Questo è uno dei punti di forza degli USA. Chi controlla l’informazione negli USA ha anche una fortissima influenza all’esterno, se non tramite controllo diretto di media stranieri, avvalendosi dell’influenza che quelli interni hanno sul resto del mondo. Ciò che viene detto dalla CNN, o da agenzie di stampa anglosassoni (vedi la Reuters), ha una risonanza globale: arriva in pressoché tutti i paesi ed è generalmente preso come verità assoluta. Questo significa poter controllare il discorso: decidere quali notizie possono circolare e quali no, ed eventualmente anche manipolarle.
Questo è l’aspetto più generale della guerra d’informazione.
Qual è secondo lei il motivo della crescente dipendenza dell’Occidente dalla tecnologia dell’informazione?
Una dipendenza crescente che mira però a fare perno su quello che è un punto di forza oggettivo dell’Occidente – qui inteso principalmente come il mondo anglosassone, da cui diparte il potere mediatico cui sono soggetti anche i media europei continentali.
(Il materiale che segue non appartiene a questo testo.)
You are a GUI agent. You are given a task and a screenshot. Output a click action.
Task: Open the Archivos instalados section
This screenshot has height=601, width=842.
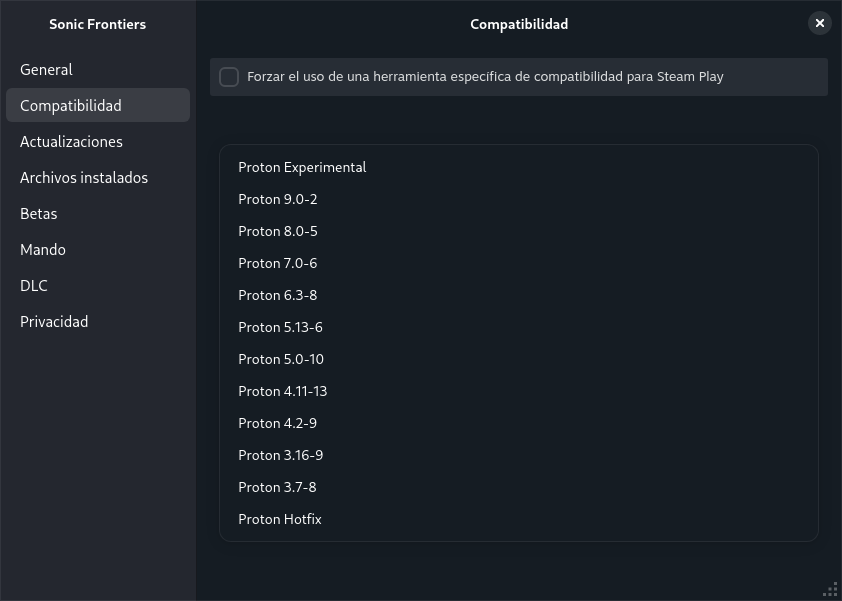(84, 177)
Questo potere mediatico è un grosso vantaggio, perché permette di definire il discorso a livello mondiale. Prendiamo il caso attuale della Siria. Abbiamo in merito due narrative contrapposte. Quella diffusa globalmente dai media anglosassoni parla di una rivolta pacifica della popolazione contro un tiranno che massacra in maniera indiscriminata; la narrativa siriana denuncia invece la penetrazione di bande armate dall’esterno che compiono atti terroristici per destabilizzare istituzioni che godono dell’appoggio della maggioranza della popolazione. Evidentemente queste due narrative non sono bilanciate: senza entrare nel merito di quale sia corretta, o se la verità stia nel mezzo, è un dato di fatto che la prima (tramite agenzie di stampa e reti televisive diffuse in tutto il mondo) si è affermata globalmente come discorso dominante, mentre la narrativa siriana rimane limitata a pochissimi paesi. Nella maggior parte del mondo non esistono canali informativi che possano anche solo provare a concorrere, foss’anche da posizione di debolezza, con la narrativa dominante di matrice anglosassone.
Secondo lei quali sono le differenze tra la guerra combattuta con armi tradizionali e la guerra d’informazione?
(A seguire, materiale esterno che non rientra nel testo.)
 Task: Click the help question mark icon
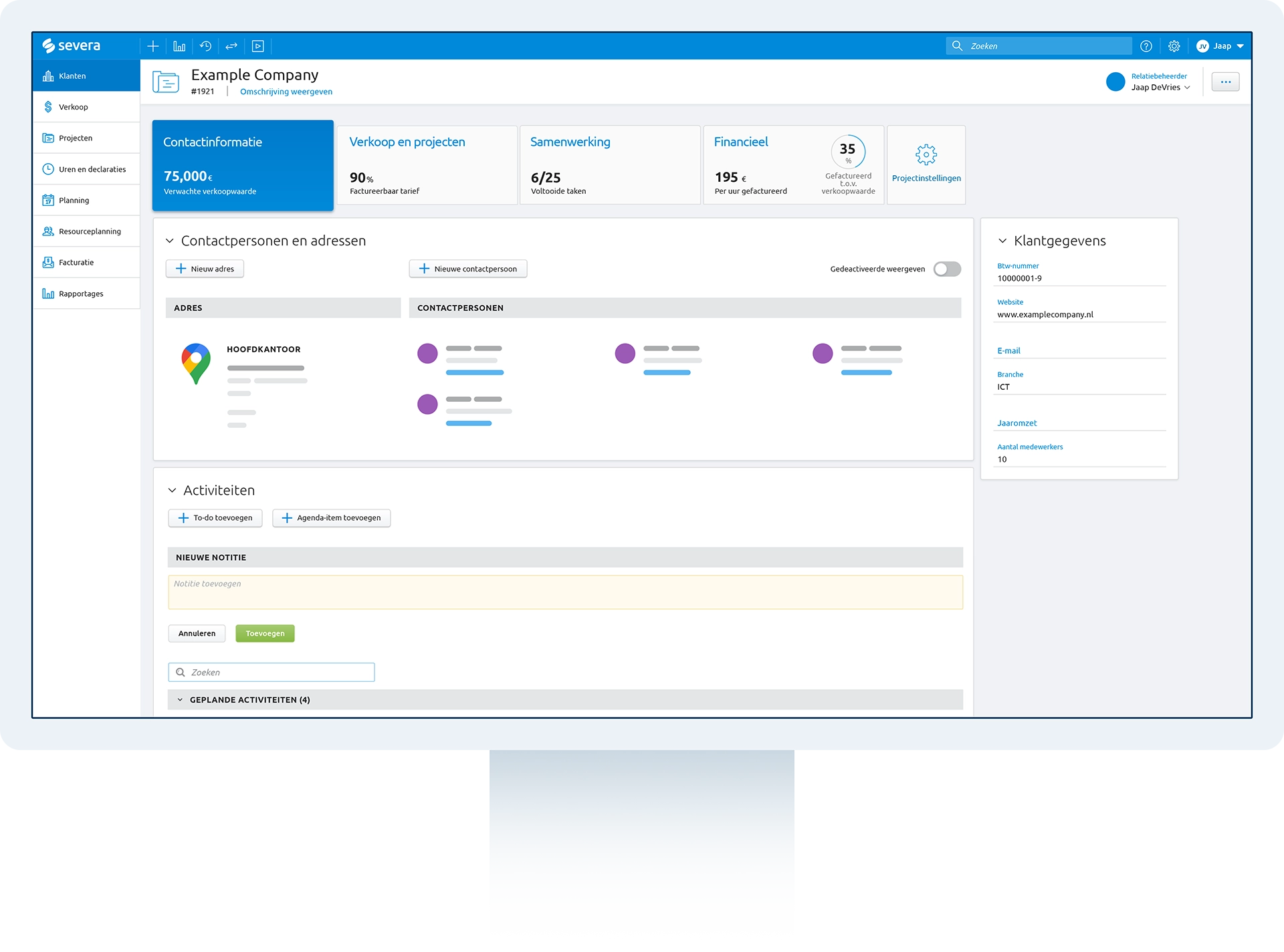[1146, 46]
Una tendenza consolidata nel pensiero militare è l’allargamento dell’ambito bellico, con vari aspetti inter-dipendenti tra loro. Si discute molto anche degli strumenti bellici non militari, di cui fanno parte la speculazione finanziaria o i mezzi d’informazione. La guerra è diventata veramente totale, in quanto coinvolge tutti gli strumenti possibili, non più solo quelli militari. Ciò impedisce di fare precise e nette distinzioni. La guerra dell’informazione deve giustificare il ricorso alle armi e indebolire il morale del nemico: è solo un momento di un unico sforzo bellico che include anche la guerra tradizionale. Ad esempio, nel momento in cui si conduce una guerra d’informazione contro l’Iran, è certa la presenza all’interno del paese di sabotatori, dunque di una guerra armata, benché sotterranea; v’è poi la guerra diplomatica, la guerra economica delle sanzioni, la guerra finanziaria del blocco del SWIFT. Varie guerre, ma strettamente collegate tra loro ed indivisibili.